I’m only realizing now, after having an eye opening and life changing couple of weeks, that happiness truly comes from within. I’ve heard that song before, but I never really understood it. I’m still not sure exactly what it means, but I think it has something to do with realizing that everything is as it should be. You may not always get what you want. You may not always have those amazing things you build up in your head. You may get beat down and you may get dragged through the dirt and everything you believe in could be a total fucking lie. But just rest easy. You will always have everything you need.

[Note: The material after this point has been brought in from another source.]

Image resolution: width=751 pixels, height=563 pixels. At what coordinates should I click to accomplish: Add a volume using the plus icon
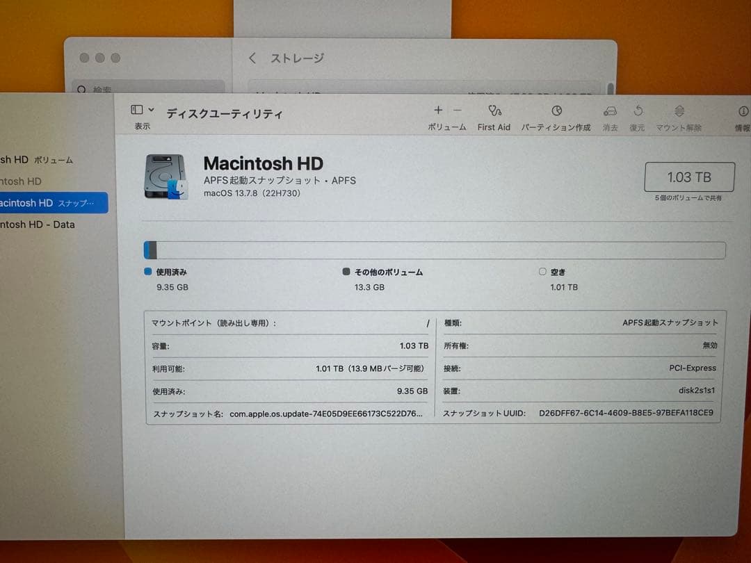438,110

I feel the winds of change blowing. I know that even though things may not have turned out exactly how I wanted them to, they happened the way I needed them to. I’ve learned so much these last few weeks about myself and about life and about growth and change. I’ve learned that sometimes you need to let things go, even though you’ve been fighting for so long to hold on that your knuckles are turning white. Sometimes things need to change and that’s completely okay.

I’m ready to go forward in my life with no expectations, with no “visions of how things should be.” I’m ready to take each day as it comes and see what happens.